** Opening Records to process block **

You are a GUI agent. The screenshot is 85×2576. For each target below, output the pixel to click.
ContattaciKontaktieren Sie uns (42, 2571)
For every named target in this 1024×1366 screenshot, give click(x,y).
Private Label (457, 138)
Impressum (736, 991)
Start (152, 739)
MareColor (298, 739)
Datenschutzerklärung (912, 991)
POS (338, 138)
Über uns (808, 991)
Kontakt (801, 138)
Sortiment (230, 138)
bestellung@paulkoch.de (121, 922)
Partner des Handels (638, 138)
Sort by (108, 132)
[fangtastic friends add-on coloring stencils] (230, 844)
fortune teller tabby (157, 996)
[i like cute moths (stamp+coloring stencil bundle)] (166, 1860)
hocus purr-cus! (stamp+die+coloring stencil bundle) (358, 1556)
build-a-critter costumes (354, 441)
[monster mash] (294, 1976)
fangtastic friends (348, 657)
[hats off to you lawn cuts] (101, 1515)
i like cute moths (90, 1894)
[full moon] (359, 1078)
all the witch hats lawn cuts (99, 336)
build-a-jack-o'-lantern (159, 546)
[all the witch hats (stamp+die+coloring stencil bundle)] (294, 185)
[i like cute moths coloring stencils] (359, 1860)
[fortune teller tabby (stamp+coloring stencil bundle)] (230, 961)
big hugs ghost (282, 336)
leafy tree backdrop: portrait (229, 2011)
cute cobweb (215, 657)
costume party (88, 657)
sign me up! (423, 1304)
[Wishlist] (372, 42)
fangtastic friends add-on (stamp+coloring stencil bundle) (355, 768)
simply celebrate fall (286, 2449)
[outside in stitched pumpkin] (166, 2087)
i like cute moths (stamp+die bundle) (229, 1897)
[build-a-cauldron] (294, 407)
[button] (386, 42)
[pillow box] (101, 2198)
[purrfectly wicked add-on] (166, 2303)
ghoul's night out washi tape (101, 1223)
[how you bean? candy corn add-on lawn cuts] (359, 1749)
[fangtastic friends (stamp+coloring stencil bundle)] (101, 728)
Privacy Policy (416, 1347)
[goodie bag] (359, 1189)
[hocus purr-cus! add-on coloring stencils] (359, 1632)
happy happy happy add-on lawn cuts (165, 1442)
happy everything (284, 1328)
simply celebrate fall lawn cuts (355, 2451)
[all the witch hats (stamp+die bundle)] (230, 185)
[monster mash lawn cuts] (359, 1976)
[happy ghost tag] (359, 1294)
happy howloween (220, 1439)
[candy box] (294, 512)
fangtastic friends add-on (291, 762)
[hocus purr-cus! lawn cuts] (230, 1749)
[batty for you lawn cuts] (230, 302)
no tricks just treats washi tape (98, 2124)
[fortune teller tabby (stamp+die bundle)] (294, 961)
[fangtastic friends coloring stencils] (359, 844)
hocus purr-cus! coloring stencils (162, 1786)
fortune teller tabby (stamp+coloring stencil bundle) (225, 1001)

** Closing Records to process block **

Task objective: Could you repeat all of the material above exactly?

Solution to this problem:
You are a GUI agent. The screenshot is 85×2576. For each target below, output the pixel to click.
ContattaciKontaktieren Sie uns (42, 2571)
For every named target in this 1024×1366 screenshot, give click(x,y).
Private Label (457, 138)
Impressum (736, 991)
Start (152, 739)
MareColor (298, 739)
Datenschutzerklärung (912, 991)
POS (338, 138)
Über uns (808, 991)
Kontakt (801, 138)
Sortiment (230, 138)
bestellung@paulkoch.de (121, 922)
Partner des Handels (638, 138)
Sort by (108, 132)
[fangtastic friends add-on coloring stencils] (230, 844)
fortune teller tabby (157, 996)
[i like cute moths (stamp+coloring stencil bundle)] (166, 1860)
hocus purr-cus! (stamp+die+coloring stencil bundle) (358, 1556)
build-a-critter costumes (354, 441)
[monster mash] (294, 1976)
fangtastic friends (348, 657)
[hats off to you lawn cuts] (101, 1515)
i like cute moths (90, 1894)
[full moon] (359, 1078)
all the witch hats lawn cuts (99, 336)
build-a-jack-o'-lantern (159, 546)
[all the witch hats (stamp+die+coloring stencil bundle)] (294, 185)
[i like cute moths coloring stencils] (359, 1860)
[fortune teller tabby (stamp+coloring stencil bundle)] (230, 961)
big hugs ghost (282, 336)
leafy tree backdrop: portrait (229, 2011)
cute cobweb (215, 657)
costume party (88, 657)
sign me up! (423, 1304)
[Wishlist] (372, 42)
fangtastic friends add-on (stamp+coloring stencil bundle) (355, 768)
simply celebrate fall (286, 2449)
[outside in stitched pumpkin] (166, 2087)
i like cute moths (stamp+die bundle) (229, 1897)
[build-a-cauldron] (294, 407)
[button] (386, 42)
[pillow box] (101, 2198)
[purrfectly wicked add-on] (166, 2303)
ghoul's night out washi tape (101, 1223)
[how you bean? candy corn add-on lawn cuts] (359, 1749)
[fangtastic friends (stamp+coloring stencil bundle)] (101, 728)
Privacy Policy (416, 1347)
[goodie bag] (359, 1189)
[hocus purr-cus! add-on coloring stencils] (359, 1632)
happy happy happy add-on lawn cuts (165, 1442)
happy everything (284, 1328)
simply celebrate fall lawn cuts (355, 2451)
[all the witch hats (stamp+die bundle)] (230, 185)
[monster mash lawn cuts] (359, 1976)
[happy ghost tag] (359, 1294)
happy howloween (220, 1439)
[candy box] (294, 512)
fangtastic friends add-on (291, 762)
[hocus purr-cus! lawn cuts] (230, 1749)
[batty for you lawn cuts] (230, 302)
no tricks just treats washi tape (98, 2124)
[fortune teller tabby (stamp+die bundle)] (294, 961)
[fangtastic friends coloring stencils] (359, 844)
hocus purr-cus! coloring stencils (162, 1786)
fortune teller tabby (stamp+coloring stencil bundle) (225, 1001)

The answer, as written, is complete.